_WORK REQUEST_: Could you please return each line of the data that has the word "About"?

_DATASET CONTENT_:
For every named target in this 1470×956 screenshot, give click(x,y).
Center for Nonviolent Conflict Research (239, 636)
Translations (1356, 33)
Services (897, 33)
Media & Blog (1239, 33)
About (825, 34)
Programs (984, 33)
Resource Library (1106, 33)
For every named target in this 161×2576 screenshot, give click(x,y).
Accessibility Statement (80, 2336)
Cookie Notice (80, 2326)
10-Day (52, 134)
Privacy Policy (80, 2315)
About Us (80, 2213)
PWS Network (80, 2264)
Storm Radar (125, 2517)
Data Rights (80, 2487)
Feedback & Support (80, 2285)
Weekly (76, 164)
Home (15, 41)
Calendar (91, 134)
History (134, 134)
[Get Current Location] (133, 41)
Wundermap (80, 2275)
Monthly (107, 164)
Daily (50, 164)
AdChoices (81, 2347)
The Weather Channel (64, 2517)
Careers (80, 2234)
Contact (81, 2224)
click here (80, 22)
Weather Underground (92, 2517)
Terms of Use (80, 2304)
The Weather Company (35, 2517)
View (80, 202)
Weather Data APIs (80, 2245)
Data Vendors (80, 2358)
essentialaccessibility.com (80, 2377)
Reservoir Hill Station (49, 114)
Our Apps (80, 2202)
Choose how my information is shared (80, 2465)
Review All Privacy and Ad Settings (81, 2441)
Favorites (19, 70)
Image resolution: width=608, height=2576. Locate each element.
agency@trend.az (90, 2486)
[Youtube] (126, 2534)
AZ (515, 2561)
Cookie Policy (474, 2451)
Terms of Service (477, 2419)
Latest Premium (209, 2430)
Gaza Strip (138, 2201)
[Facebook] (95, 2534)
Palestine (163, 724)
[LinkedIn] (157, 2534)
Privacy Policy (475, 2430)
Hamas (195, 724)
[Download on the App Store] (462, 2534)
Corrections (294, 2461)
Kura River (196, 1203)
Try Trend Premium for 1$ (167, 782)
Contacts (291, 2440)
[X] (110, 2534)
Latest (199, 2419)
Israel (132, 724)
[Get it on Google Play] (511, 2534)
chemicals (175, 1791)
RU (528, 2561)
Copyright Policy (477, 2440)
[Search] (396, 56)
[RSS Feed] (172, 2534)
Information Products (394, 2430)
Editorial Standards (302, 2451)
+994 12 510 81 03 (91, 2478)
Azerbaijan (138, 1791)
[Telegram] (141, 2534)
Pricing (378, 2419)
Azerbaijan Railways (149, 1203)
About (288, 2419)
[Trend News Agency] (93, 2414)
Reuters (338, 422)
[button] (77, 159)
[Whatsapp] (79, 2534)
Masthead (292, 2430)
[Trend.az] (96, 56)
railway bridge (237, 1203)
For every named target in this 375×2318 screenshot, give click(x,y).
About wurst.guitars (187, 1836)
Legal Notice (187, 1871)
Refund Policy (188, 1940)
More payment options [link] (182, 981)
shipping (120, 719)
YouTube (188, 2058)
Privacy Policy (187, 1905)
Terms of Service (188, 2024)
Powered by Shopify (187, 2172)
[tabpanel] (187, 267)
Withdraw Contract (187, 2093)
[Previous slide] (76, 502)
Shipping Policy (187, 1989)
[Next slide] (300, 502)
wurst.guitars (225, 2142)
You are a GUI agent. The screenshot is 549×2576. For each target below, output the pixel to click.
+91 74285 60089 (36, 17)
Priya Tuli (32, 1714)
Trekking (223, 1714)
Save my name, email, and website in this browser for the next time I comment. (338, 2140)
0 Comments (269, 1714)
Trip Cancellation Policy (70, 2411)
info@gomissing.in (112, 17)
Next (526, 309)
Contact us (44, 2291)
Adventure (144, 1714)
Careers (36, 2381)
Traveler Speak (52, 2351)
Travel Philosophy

_WRITTEN SOLUTION_:
About (825, 34)
About Us (80, 2213)
About (288, 2419)
About wurst.guitars (187, 1836)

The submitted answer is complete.